3: Keep external actors up-to-speed. At present, I expect that in many cases there are months of delay between when the first employees discover something to when it is publicly known (e.g. research, but also with more informal observations about model capabilities and properties). But months of delay are relatively long during fast acceleration of AI R&D, and make the number of actors who can effectively contribute smaller.
This effect strengthens over time, so practicing and planning ahead seems prudent. Some ideas in that direction:
Provide regular updates about internal events and changes (via blog posts, streamed panel conversations, open Q&A sessions or similar)
Interviews, incident reporting and hotlines with external parties (as recommended here: https://arxiv.org/pdf/2407.17347)
Plan ahead for how to aggregate and communicate large amounts of output (once AI R&D has been considerably accelerated)
4: Invest in technical governance. As I understand it, there are various unsolved problems in technical governance (e.g. hardware-based verification methods for training runs), and progress in those would make international coordination easier. This seems like a particularly valuable R&D area to automate, which is something frontier AI companies like Anthropic are uniquely fit to advance. Consider working with technical governance experts on how to go about this.
Thank you for this post. I agree this is important, and I’d like to see improved plans.
Three comments on such plans.
1: Technical research and work.
(I broadly agree with the technical directions listed deserving priority.)

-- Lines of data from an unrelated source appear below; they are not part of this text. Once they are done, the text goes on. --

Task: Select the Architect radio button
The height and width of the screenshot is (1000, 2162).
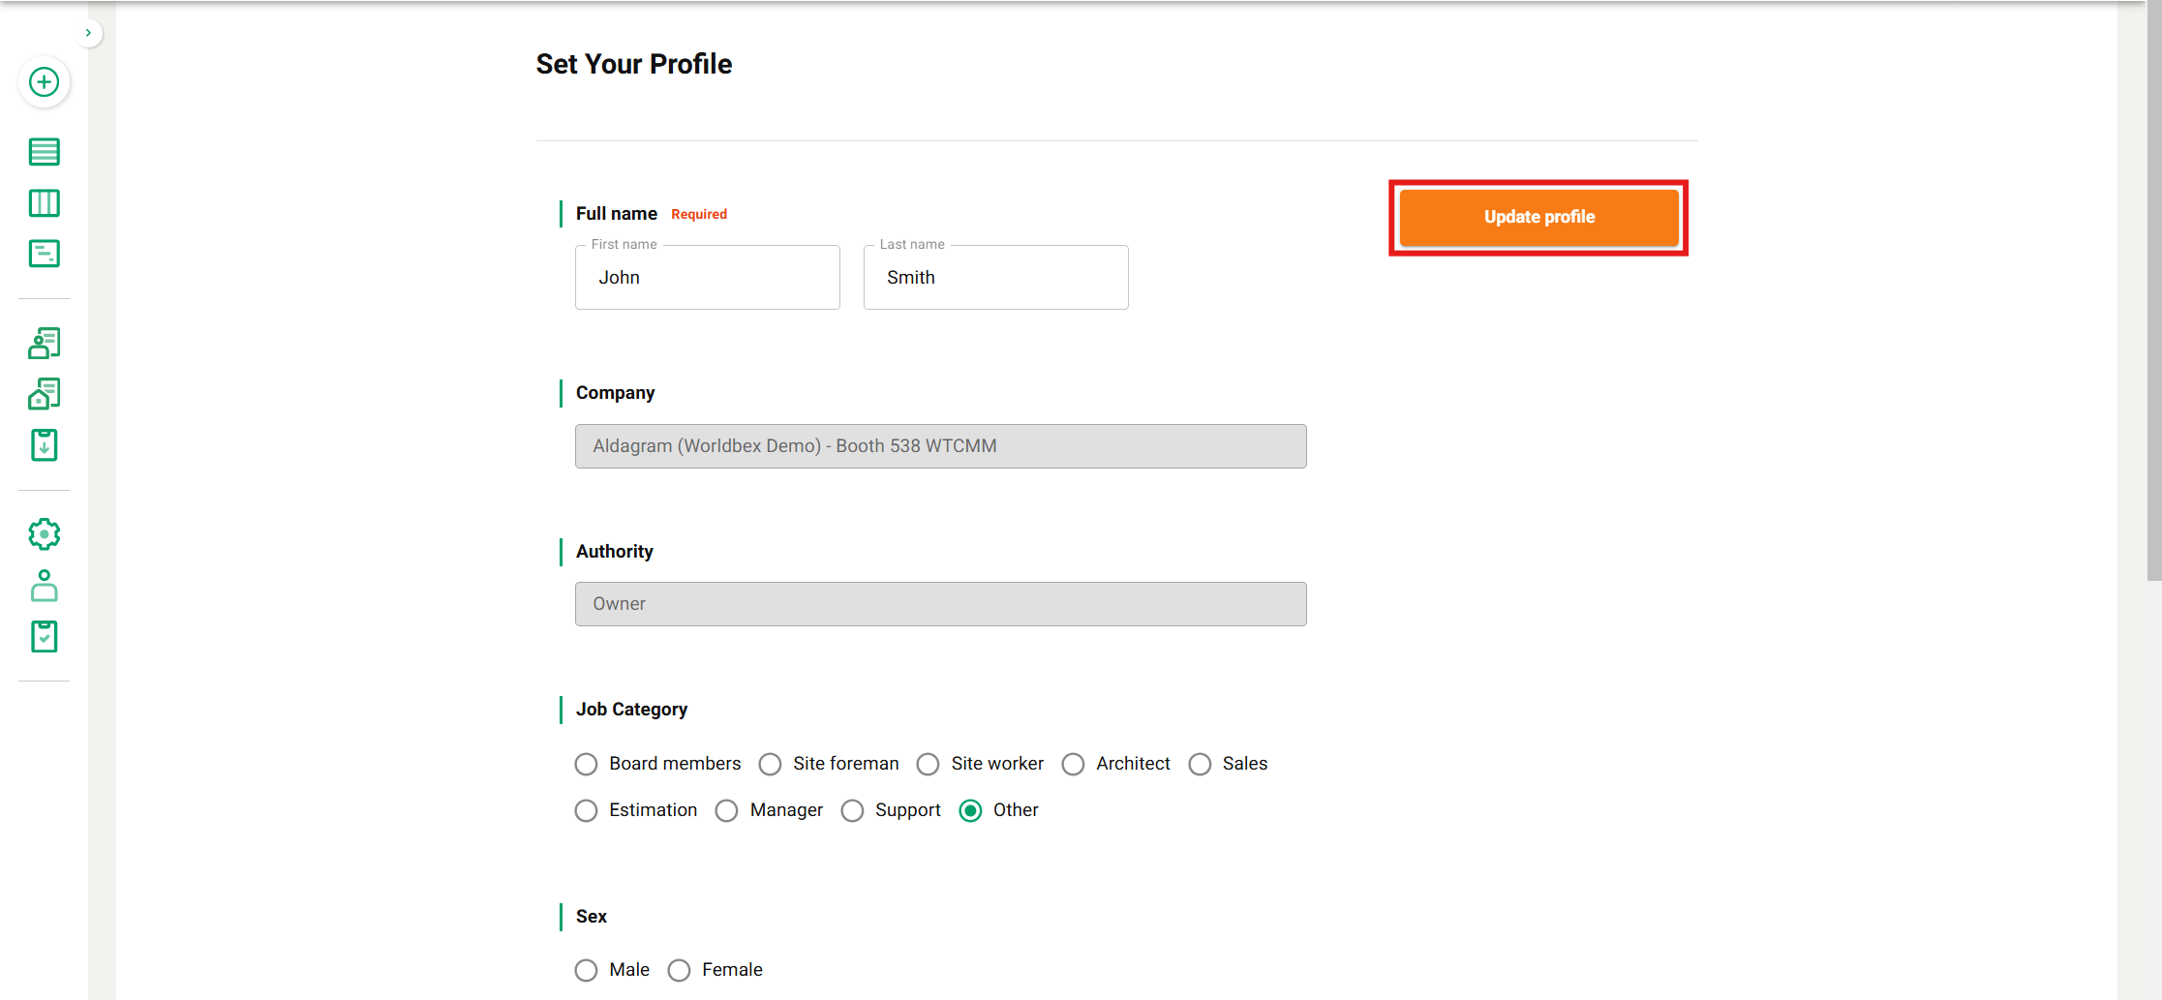Action: click(x=1073, y=765)
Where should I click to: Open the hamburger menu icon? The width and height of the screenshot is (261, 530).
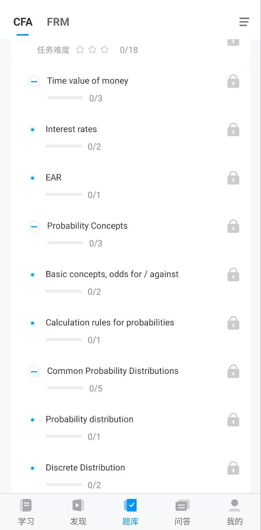coord(244,22)
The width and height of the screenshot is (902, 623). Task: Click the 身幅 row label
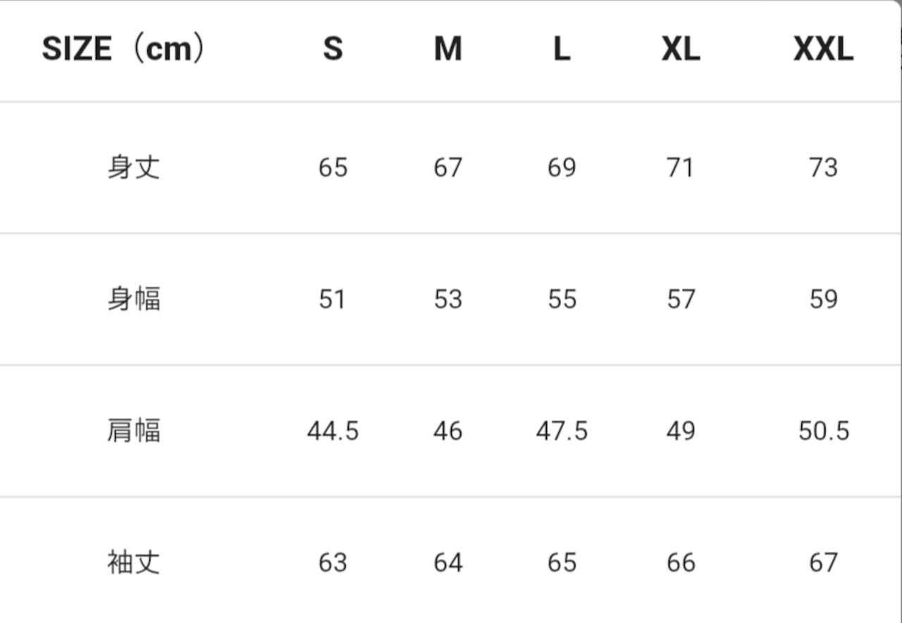coord(134,300)
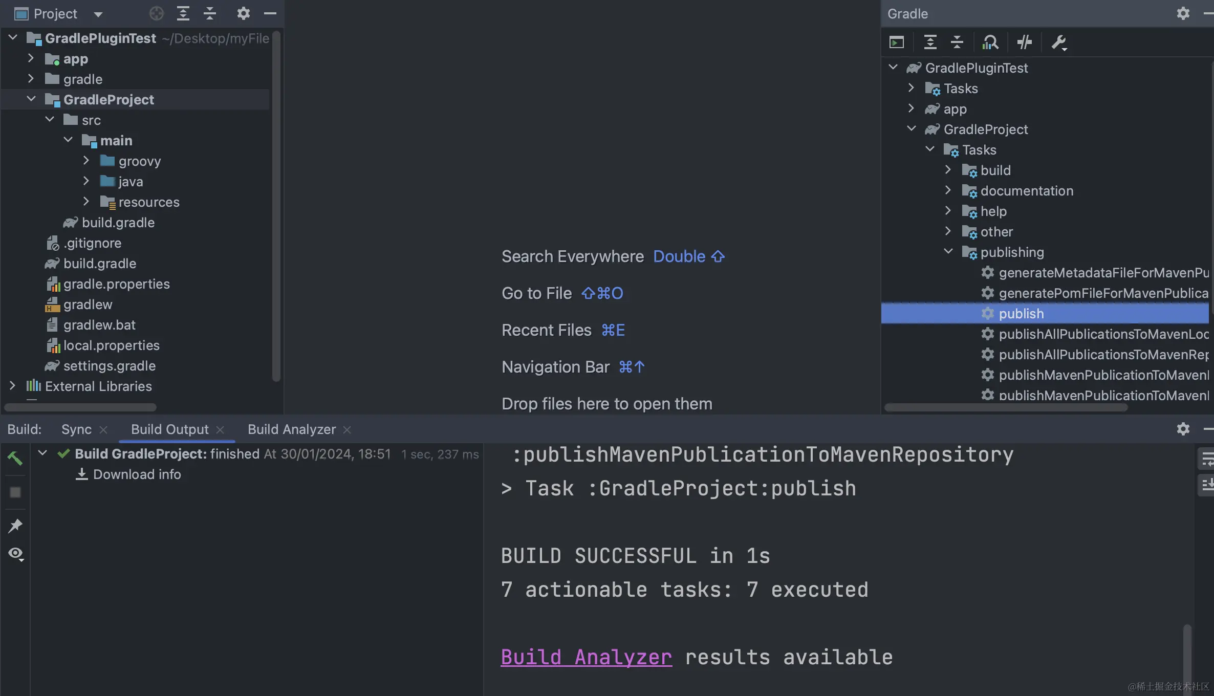Viewport: 1214px width, 696px height.
Task: Click Download info in build tree
Action: 137,474
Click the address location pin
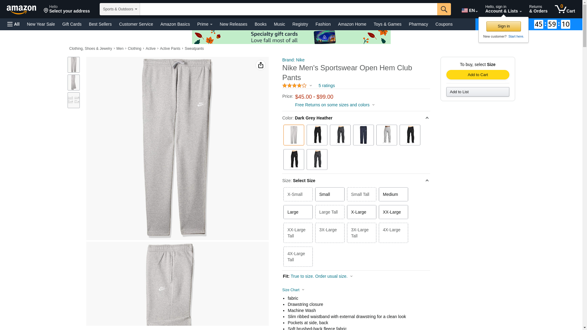Viewport: 587px width, 330px height. (46, 11)
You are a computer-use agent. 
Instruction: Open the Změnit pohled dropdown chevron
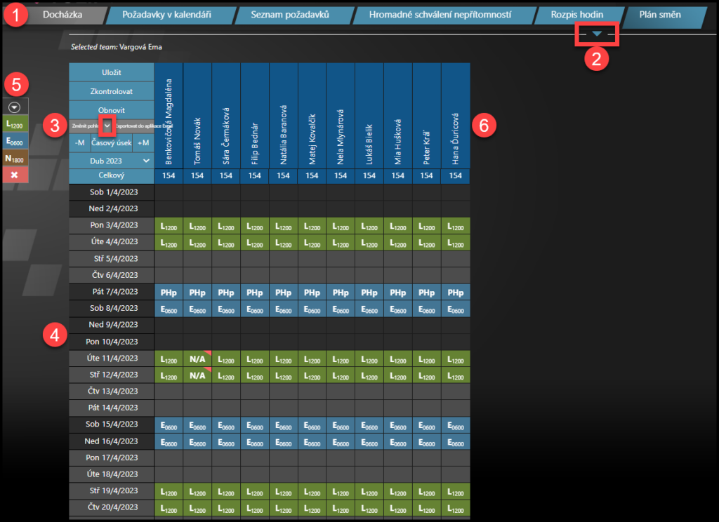point(107,125)
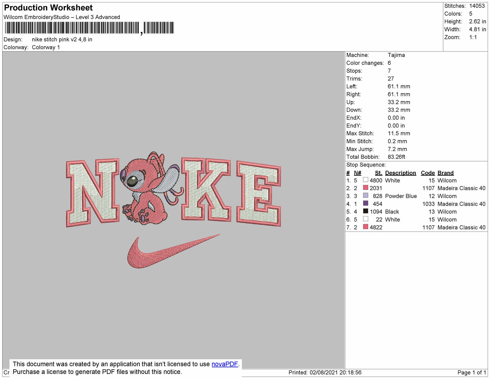Click the Page 1 of 1 indicator

471,373
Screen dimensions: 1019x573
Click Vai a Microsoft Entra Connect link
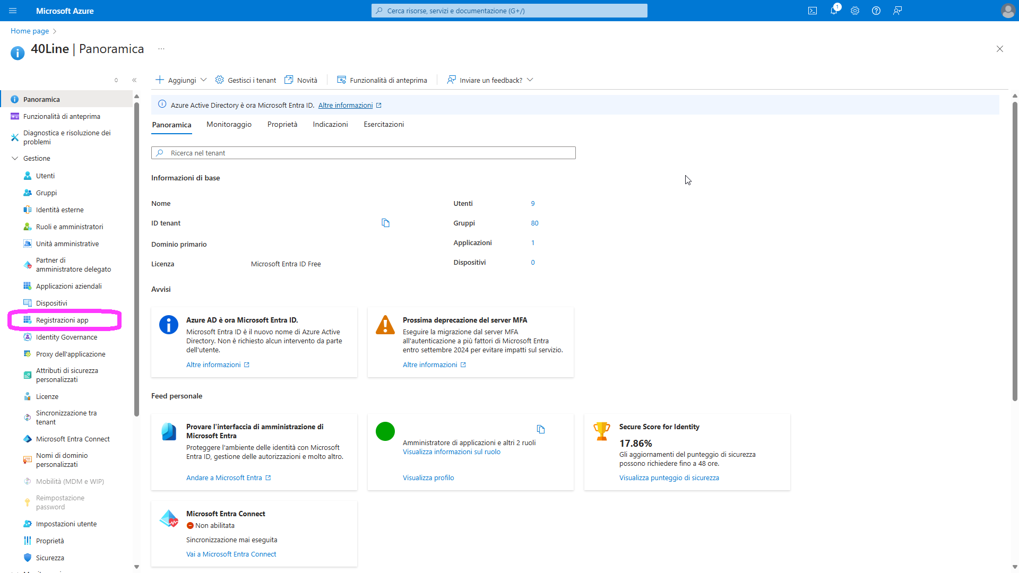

I’d want these plans to explicitly consider the effects of AI R&D acceleration, as those are significant. The speedups vary based on how constrained projects are on labor vs. compute; those that are mostly bottle-necked on labor could be massively sped up. (For instance, evaluations seem primarily labor-constrained to me.)
The lower costs of labor have other implications as well, likely including security (see also here) and technical governance (making better verification methods technically feasible).
2: The high-level strategy
If I were to now write a plan for two-to-three-year timelines, the high-level strategy I’d choose is:
Don’t build generally vastly superhuman AIs. Use whatever technical methods we have now to control and align AIs which are less capable than that. Drastically speed up (technical) governance work with the AIs we have.[1] Push for governments and companies to enforce the no-vastly-superhuman-AIs rule.
Others might have different strategies; I’d like these plans to discuss what the high-level strategy or aims are.
3: Organizational competence
Reasoning transparency and safety first culture are mentioned in the post (in Layer 2), but I’d further prioritize and plan organizational aspects, even when aiming for “the bare minimum”. Beside the general importance of organizational competence, there are two specific reasons for this:
If and when AI R&D acceleration is very fast, delays in information propagating to outsiders are more costly. That is: insofar as you want to keep external actors “in the loop” and contribute, you need to put more effort into communicating what is happening internally.
Organizational competence and technical work are not fully at odds, as there are employees specialized in different things anyways.
(I think the responses to Evan Hubinger’s request for takes on what Anthropic should do differently has useful ideas for planning here.)
Note: I’m not technically knowledgeable on the field.